Valak (Bonnie Aarons) busca vingança da irmã Irene (Taissa Farmiga), após a sua derrota na Abadia de Santa Carta, na Roménia. Uma série de eventos horríveis revela à Igreja que o demónio está de volta e a expandir a sua influência. Tanto a Igreja como o demónio procuram a maneira de vencer a guerra e encontram a resposta ao seu desejo num colégio interno no interior de França onde existe um artefacto poderoso. Conseguirá a irmã Irene antecipar-se ao demónio e vencer, de uma vez por todas, este mal ancestral?
Valak – o demónio, um anjo caído em desgraça, é expulso do céu por Deus após uma rebelião falhada iniciada em conjunto com Lucífer. Esse cair de graça, do mais alto dos céus para as profundezas do inferno define, em grande parte, a sua aura malévola. Com uma presença constante desde The Conjuring 2, Valak partilha com Malthus (da saga Anabelle) a galeria de vilões deste universo, cada vez mais enriquecida com pormenores e histórias paralelas acabando por elevar os antagonistas a um estatuto que raramente adquirem no cinema de terror. Se no lado do mal a reverência impera, na Igreja há um cuidado em representar fidedignamente todos os termos e objectos religiosos, com uma discussão do mistério da fé, bem patente na personagem da irmã Debra (Storm Reid), consumida pela dúvida de uma fé forçada em criança. Novamente surge Santa Lúcia, patrona dos cegos, como a graça iluminadora que vê para além das aparências e tem a solução do problema em algo imaterial, não visível a olho nu. Encontrar reflexões de fé poderá incomodar (ou mesmo irritar) alguns espectadores mas criar este espaço num filme de grande orçamento é algo digno de ser mencionado.
Ao colocar o ênfase no lado pessoal da irmã Irene, na sua história familiar e no regresso de Maurice (James Bloquet), ambos do filme original, The Nun II consegue envolver o espectador e elevar o terror para além do susto fácil. O horror é tão mais real quando nos preocupamos com os heróis da narrativa. As estreantes Katelyn Rose Downey e Anna Popplewell como Sophie e Kate, respectivamente, aumentam a parada a nível emocional com uma interpretação sólida ao passo que Storm Reid, como irmã Debra, é subaproveitada. Há promessas de discussão de igualdade de género e racial, no sul segregado dos E.U.A, ainda hoje tão relevantes, e uma ênfase no dogma de fé, mas todos estes temas acabam por cair perante a avalanche de sequências de acção (uma clara prioridade) deixando um claro amargo de boca. Contrariamente ao esperado não desperdiça todos os melhores momentos no trailer e consegue surpreender por vezes, algo cada vez menos comum no terror “made in Hollywood”. Consegue-o com um inteligente uso de flashbacks; um bom trabalho sonoro e uma fotografia a desafiar as expectativas do espectador. Quando a vila francesa é o pano de fundo da narrativa parecemos transportados para o passado com o uso de tons de sépia, a dar um look vintage inesperado e a relembrar a influência do expressionismo alemão como percursora do filme de terror. Os jumpscares, imagem de marca da saga, são bons e recomendam-se mesmo para quem não é grande fã deste modo de aterrorizar o espectador. No campo da criação de atmosfera continua a não acertar de todo e as situações de horror sucedem-se individualizadas (algumas com relativo sucesso) mas nunca parte de um todo consistente.

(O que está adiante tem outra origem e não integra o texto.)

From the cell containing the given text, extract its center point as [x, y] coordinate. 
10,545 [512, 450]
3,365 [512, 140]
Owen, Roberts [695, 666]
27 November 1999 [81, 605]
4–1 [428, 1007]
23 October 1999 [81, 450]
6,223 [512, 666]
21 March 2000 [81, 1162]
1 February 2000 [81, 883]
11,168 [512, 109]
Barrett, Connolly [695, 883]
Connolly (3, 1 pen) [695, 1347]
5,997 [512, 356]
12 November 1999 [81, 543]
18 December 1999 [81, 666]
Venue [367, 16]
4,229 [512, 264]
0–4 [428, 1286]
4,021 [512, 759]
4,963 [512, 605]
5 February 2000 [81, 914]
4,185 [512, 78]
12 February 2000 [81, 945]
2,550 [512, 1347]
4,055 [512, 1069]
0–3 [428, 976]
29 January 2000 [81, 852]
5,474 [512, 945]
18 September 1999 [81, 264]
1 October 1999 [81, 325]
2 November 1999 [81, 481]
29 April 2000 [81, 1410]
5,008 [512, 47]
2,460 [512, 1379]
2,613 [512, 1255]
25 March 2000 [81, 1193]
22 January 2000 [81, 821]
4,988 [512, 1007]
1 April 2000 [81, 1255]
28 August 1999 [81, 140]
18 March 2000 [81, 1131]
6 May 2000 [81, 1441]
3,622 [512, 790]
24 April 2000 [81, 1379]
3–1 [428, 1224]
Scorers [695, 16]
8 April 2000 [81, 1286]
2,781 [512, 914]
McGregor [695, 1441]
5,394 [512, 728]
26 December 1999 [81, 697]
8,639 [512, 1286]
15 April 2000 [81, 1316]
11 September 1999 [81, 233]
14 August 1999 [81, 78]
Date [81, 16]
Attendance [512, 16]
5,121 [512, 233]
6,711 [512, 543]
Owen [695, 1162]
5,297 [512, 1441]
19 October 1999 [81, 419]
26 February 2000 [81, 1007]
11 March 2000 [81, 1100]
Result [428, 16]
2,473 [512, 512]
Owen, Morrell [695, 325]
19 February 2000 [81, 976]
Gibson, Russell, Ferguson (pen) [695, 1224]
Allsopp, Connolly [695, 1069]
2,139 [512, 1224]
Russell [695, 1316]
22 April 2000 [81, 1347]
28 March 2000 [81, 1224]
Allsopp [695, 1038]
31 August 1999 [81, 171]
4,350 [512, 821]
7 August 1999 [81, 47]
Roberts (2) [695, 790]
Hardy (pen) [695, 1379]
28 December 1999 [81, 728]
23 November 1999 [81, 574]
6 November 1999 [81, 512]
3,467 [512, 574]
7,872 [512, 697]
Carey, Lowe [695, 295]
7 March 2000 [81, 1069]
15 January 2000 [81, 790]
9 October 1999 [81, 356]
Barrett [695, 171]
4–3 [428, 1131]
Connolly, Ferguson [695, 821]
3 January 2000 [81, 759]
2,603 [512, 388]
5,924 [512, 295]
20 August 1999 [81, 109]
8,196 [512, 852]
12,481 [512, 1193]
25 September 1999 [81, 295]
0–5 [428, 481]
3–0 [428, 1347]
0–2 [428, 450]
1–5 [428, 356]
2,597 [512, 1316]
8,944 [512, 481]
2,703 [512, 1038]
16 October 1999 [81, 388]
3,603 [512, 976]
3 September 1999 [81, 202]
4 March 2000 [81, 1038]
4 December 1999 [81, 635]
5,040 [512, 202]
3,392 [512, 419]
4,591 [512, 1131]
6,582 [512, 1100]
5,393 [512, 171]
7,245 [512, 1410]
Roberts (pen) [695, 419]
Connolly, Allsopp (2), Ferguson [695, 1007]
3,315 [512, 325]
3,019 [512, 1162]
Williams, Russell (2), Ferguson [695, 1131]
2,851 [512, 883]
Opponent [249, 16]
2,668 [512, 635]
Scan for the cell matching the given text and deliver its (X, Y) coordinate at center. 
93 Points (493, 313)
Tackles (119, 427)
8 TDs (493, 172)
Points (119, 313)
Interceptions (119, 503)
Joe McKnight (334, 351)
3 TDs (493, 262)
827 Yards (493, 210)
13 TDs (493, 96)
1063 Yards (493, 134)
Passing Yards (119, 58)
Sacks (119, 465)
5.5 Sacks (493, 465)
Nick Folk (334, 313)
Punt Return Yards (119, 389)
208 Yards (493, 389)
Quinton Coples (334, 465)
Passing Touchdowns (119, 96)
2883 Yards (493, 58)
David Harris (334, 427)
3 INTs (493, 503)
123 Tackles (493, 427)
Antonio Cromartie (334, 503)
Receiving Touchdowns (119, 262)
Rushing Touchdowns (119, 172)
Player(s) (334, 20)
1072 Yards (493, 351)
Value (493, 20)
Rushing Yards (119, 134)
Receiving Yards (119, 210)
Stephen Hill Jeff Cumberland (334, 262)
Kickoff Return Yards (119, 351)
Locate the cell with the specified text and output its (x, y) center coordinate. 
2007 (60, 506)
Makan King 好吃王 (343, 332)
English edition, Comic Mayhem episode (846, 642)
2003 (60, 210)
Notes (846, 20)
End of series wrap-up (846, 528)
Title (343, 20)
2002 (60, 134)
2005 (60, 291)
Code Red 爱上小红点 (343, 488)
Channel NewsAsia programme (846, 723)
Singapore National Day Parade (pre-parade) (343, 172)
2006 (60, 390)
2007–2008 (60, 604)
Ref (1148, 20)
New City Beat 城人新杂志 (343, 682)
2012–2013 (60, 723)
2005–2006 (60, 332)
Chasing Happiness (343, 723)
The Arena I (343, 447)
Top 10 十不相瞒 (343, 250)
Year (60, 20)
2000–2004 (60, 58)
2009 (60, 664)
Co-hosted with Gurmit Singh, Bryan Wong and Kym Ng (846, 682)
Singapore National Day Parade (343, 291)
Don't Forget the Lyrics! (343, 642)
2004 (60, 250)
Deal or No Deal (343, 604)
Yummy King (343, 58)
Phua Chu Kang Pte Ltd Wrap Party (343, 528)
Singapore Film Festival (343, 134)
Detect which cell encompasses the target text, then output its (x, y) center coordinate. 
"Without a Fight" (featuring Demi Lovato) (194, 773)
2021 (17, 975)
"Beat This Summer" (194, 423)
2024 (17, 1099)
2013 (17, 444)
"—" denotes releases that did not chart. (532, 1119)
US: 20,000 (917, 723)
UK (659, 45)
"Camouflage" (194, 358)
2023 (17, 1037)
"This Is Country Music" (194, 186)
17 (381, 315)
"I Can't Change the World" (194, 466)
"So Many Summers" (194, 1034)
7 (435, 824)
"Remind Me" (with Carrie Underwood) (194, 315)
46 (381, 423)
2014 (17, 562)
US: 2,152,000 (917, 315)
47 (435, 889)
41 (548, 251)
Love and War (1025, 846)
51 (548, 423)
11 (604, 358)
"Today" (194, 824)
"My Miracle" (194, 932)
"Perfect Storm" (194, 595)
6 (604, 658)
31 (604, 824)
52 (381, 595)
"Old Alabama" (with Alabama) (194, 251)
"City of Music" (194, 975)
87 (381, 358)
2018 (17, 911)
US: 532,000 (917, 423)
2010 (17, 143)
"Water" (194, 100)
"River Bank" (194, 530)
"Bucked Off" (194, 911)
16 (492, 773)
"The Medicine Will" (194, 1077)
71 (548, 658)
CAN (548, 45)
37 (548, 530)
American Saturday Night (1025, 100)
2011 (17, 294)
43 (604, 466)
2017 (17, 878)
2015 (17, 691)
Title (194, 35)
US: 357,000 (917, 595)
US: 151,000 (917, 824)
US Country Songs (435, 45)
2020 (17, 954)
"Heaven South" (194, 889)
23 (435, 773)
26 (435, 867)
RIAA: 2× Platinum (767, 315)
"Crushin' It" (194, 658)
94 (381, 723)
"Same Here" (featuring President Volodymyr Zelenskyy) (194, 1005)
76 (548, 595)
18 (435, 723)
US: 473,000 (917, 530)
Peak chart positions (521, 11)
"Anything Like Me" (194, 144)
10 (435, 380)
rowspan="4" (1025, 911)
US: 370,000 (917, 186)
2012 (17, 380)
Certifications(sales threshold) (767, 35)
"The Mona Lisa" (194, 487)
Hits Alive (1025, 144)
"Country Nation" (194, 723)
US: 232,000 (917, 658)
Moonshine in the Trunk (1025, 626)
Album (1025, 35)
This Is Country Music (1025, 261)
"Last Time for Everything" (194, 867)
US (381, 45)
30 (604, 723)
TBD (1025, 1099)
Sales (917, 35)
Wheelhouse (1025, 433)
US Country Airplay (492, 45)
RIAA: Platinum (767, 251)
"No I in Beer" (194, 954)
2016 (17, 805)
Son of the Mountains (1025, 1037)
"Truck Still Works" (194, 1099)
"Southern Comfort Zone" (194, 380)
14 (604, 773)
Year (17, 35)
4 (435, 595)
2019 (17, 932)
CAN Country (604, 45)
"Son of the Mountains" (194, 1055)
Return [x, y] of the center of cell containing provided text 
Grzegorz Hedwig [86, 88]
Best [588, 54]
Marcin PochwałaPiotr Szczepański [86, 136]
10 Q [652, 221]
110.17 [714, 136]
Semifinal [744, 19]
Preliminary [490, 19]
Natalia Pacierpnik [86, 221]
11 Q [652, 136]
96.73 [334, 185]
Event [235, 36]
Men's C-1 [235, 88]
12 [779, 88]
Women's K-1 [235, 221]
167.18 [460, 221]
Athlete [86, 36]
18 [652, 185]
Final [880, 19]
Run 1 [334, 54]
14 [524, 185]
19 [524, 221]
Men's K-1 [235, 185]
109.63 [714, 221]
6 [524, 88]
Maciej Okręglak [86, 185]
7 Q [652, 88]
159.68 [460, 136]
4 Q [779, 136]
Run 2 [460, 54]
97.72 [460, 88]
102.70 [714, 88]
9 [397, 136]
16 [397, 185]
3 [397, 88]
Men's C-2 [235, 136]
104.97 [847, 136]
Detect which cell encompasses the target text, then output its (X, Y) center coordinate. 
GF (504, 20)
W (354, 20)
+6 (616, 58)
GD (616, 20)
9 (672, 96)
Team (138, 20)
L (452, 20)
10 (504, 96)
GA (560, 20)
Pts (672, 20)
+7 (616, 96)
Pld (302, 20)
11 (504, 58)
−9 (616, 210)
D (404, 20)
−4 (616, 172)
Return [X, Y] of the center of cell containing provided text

Longe de ser memorável ou de quebrar a tradição do terror, criado por James Wan, este The Nun II consegue, no entanto, superar o filme original. Tudo fruto de uma aposta no envolvimento emocional do espectador nas suas personagens e no desafiar das expectativas vigentes neste universo de terror. Temos vislumbres ocasionais do paraíso do terror imaginado por Wan mas o caminho no purgatório de Hollywood parece ainda longo.